While the long serene nude in the main area of the Showcase is more typical of Flack, who studied Illustration at BYU with an MFA in Painting and Drawing from the University of Utah, his featured series, titled Carbon (on display in the Eccles Grand Foyer of the Eccles Fine Arts Center, also through May 4th) comprises a series of five black-and-white paintings alternated with as many square-shaped carbon fiber sculptures. The paintings and sculptures clearly relate to, even rely on, one another, and are separated into two groups: a self-portrait of Flack and a portrait of his wife are arranged on one wall between three fiber sculptures, while three portraits of children, likely Flack’s own family, are arranged between two fiber sculptures on the wall opposite. The sculptures hanging next to the portrait of Flack himself are visually dense, complicated, and, one wonders, perhaps autobiographic. In contrast, the sculptures hanging next to the portraits of children are sparse and simply structured, the white space suggesting the freedom and malleability of youth and the rhythmic arrangement of the fibers a consistent routine.

Like the fiber pieces, the portraits appear technically methodical, with light brushstrokes giving the faces a modeled, sculptural quality with a somber black-and-white palette. Paradoxically, the subjects are oddly cropped and floating magic-mirror-like against the minimal background with expressions that are extraordinarily informal—pulling goofy faces at the viewer as though in a photo booth.
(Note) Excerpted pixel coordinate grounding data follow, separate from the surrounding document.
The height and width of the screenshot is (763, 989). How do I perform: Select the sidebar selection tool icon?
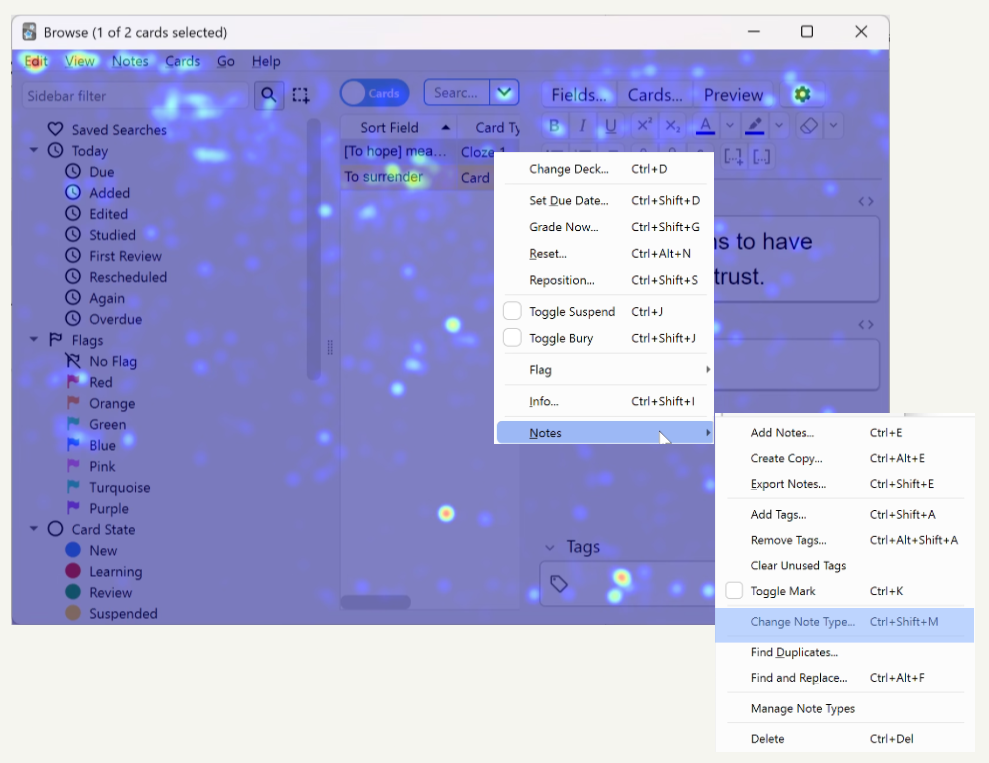coord(300,95)
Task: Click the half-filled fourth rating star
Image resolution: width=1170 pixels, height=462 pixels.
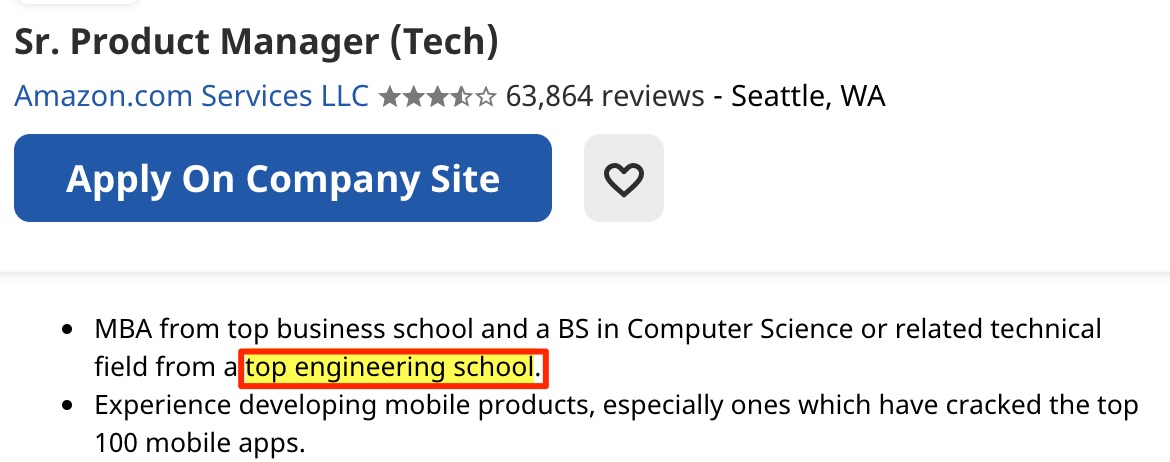Action: click(x=462, y=97)
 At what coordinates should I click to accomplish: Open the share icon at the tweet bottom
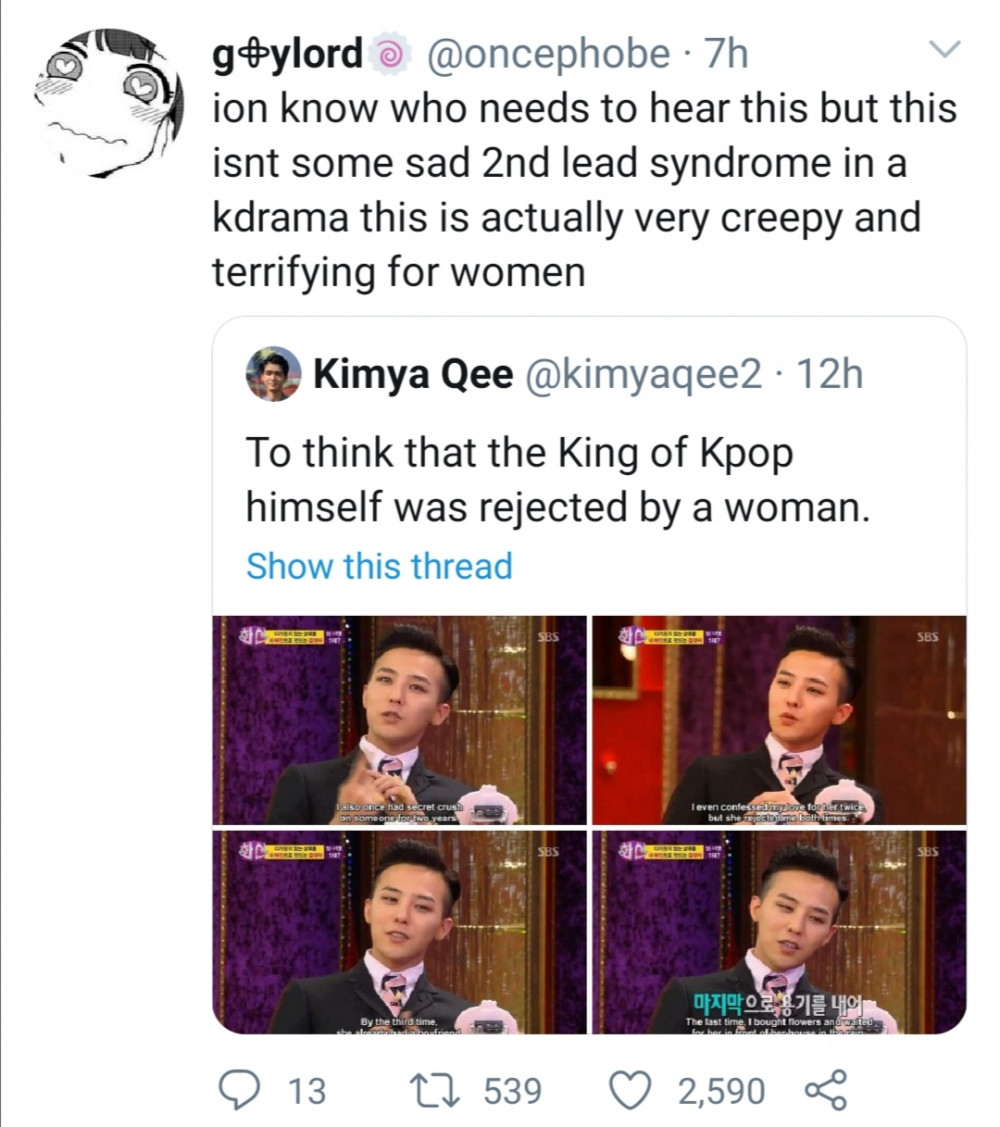point(826,1090)
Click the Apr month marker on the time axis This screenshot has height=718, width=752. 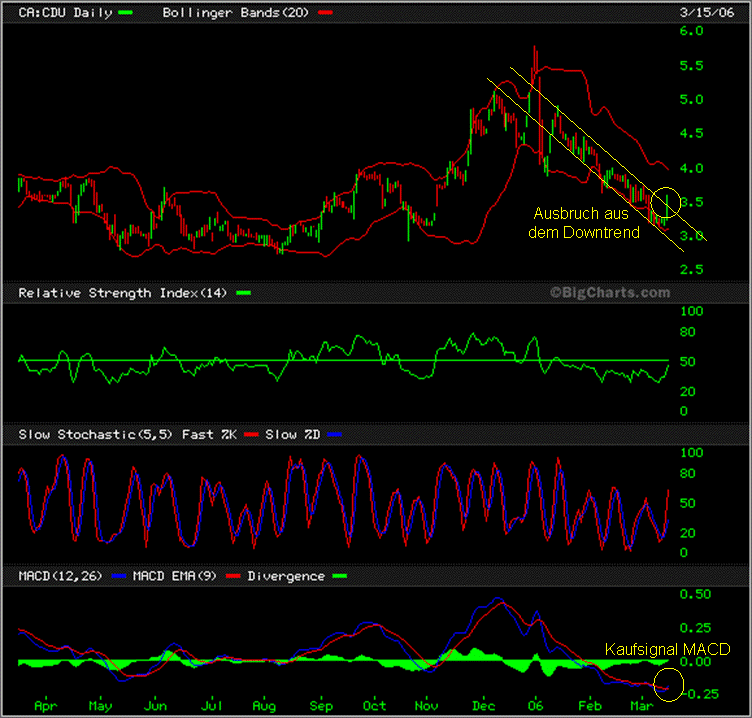click(x=45, y=705)
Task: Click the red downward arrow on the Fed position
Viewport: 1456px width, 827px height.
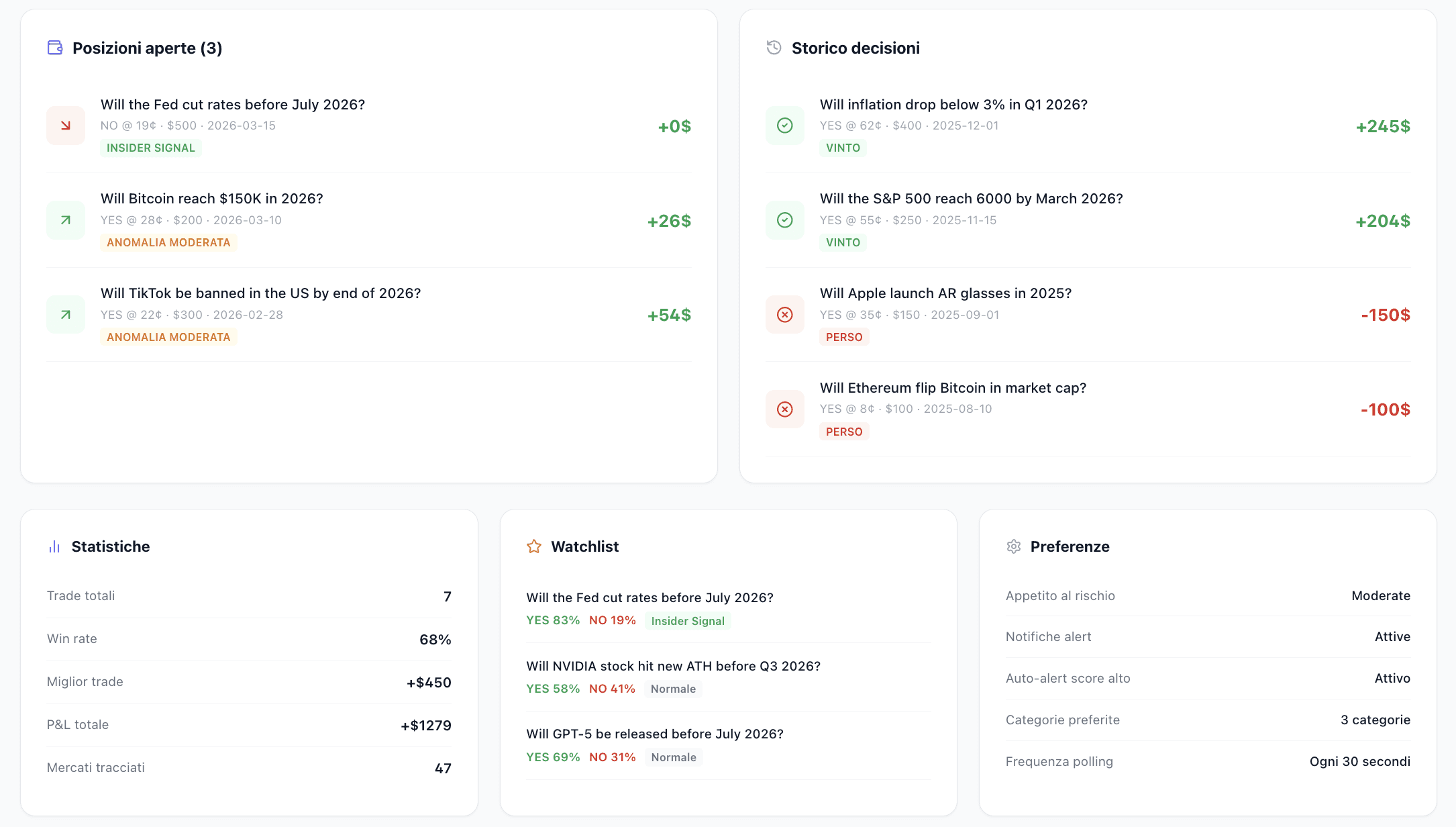Action: pos(65,126)
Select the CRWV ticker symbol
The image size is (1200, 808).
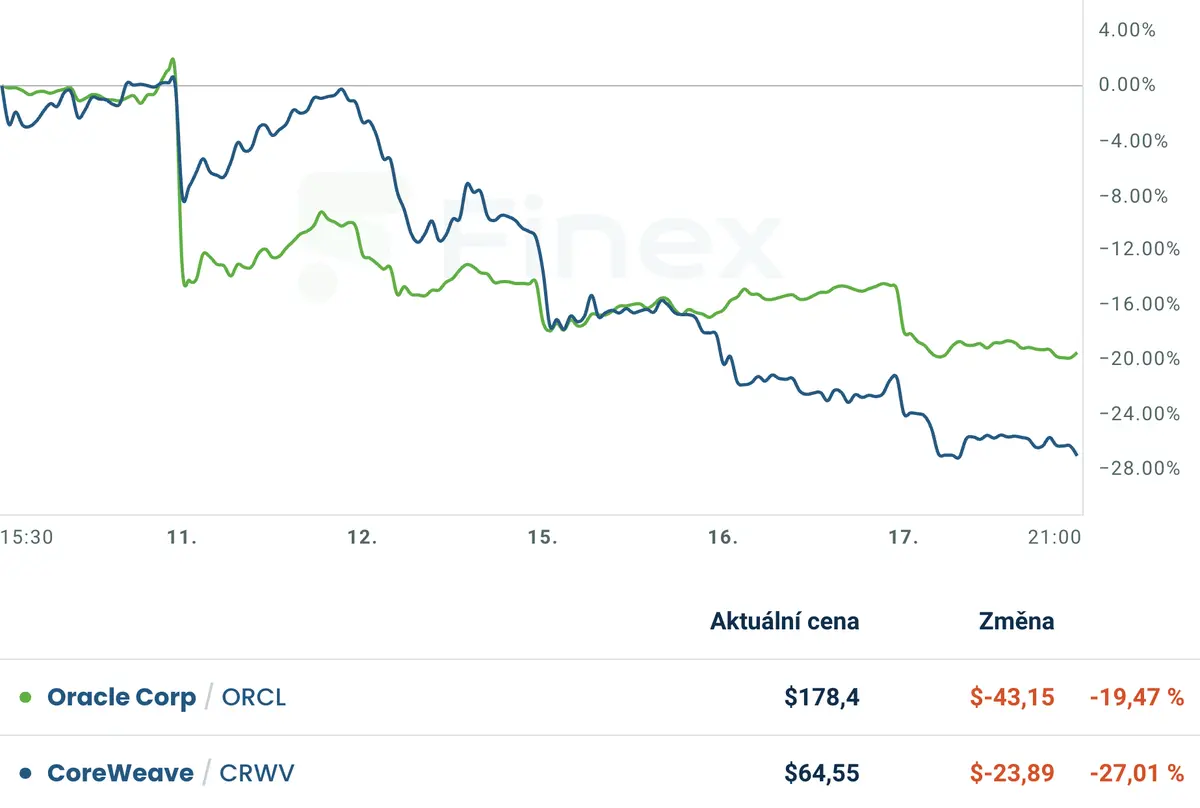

The works together lend themselves to introspection on the idea of the ego, in the Freudian sense of the word, with the paintings as an exterior mask, and the unseen experiences and nuances that comprise a subject depicted as so many interwoven fiber strands.

The pieces complement one another visually, as well, studies in value juxtaposed with studies in line. The sculptures, especially, are fascinating studies in the way pure line affects the space within and around it. The fainter replicas the fibers cast on the white walls they hang on, as in “Random 3,” give each sculpture a humming, vibrating quality, one that moves and changes with the light, again inviting introspection. The raw, elemental sculptures are clearly a new direction, or maybe a tangent, in Flack’s recent work. It will be intriguing to see how this experiment in line and value is incorporated in Flack’s work as a whole.

 

1 reply »

  1. Excellent article Alisha. McGarren Flack has been a tremendous addition to the DSU Art Department. He is an outstanding artist and this past year alone, he was excepted into 28 of 30 national juried exhibits. He won awards in numerous shows.
    He is also a tremendous addition to our growing art community.
    Thanks for featuring him.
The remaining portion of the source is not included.